La consigliera regionale del Partito Democratico ricorda l’unica vittima italiana della strage del Bataclan a due anni dagli attentati di Parigi

Sono passati due anni esatti dagli attentati di Parigi e dall’incursione dei terroristi al teatro Bataclan che costarono la vita di 130 persone, tra cui la ricercatrice italiana Valeria Solesin. A ricordarla oggi con una nota è la consigliera regionale Orietta Salemi.

“Oggi, fare memoria di Valeria significa celebrare la vita di chi si impegna per un mondo in cui i valori di libertà, democrazia, apertura alle differenze culturali sono l’unico strumento contro i fanatismi e il pregiudizio. A distanza di due anni dall’attentato al Bataclan di Parigi, fare memoria della vita spezzata di Valeria ha ancora più significato”.
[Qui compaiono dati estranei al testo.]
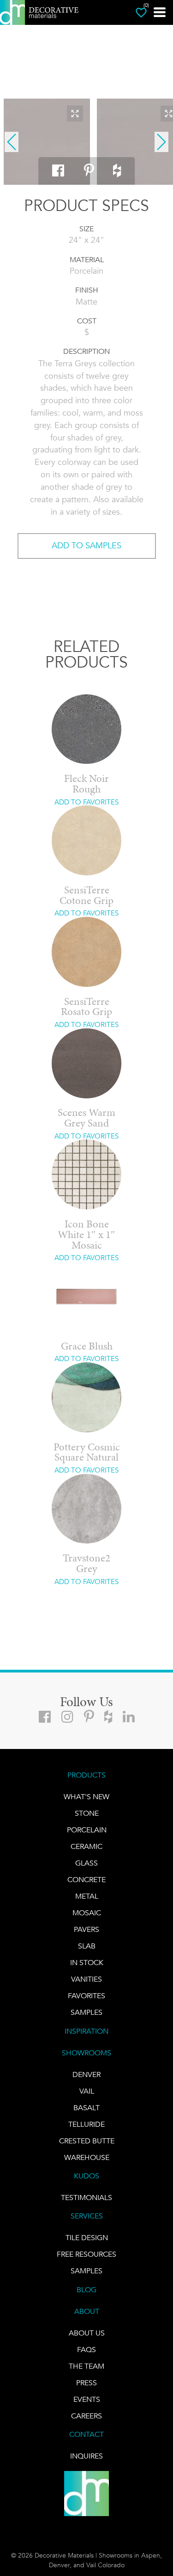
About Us (87, 2333)
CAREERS (86, 2416)
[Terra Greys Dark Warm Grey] (47, 142)
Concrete (86, 1879)
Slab (86, 1946)
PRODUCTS (86, 1775)
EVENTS (86, 2399)
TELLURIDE (86, 2124)
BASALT (86, 2107)
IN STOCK (86, 1962)
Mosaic (86, 1913)
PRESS (86, 2383)
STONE (87, 1813)
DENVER (86, 2074)
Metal (86, 1896)
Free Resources (86, 2254)
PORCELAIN (87, 1830)
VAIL (86, 2091)
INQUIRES (86, 2456)
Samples (86, 2012)
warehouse (86, 2157)
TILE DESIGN (87, 2237)
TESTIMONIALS (86, 2197)
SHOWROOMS (86, 2053)
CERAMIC (86, 1846)
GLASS (86, 1863)
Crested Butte (86, 2141)
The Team (86, 2366)
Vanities (86, 1979)
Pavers (86, 1929)
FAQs (86, 2349)
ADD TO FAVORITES (86, 802)
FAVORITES (86, 1996)
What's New (86, 1796)
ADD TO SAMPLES (86, 545)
“Lo spirito di Valeria, la sua forza, il suo amore per la vita, da qualche giorno sono simboleggiate dal sole in pietra che la famiglia Solesin ha voluto apporre sulla sua lapide. Valeria è il simbolo di una generazione piena di energia etica, capace di generare il bene per un futuro migliore. Per questo – conclude Salemi – è importante che la sua storia e il suo impegno restino a modello nei luoghi della formazione e della cultura, per rivendicare il valore assoluto della pace nonostante la nostra contemporaneità sia segnata da tanta conflittualità e sofferenza”.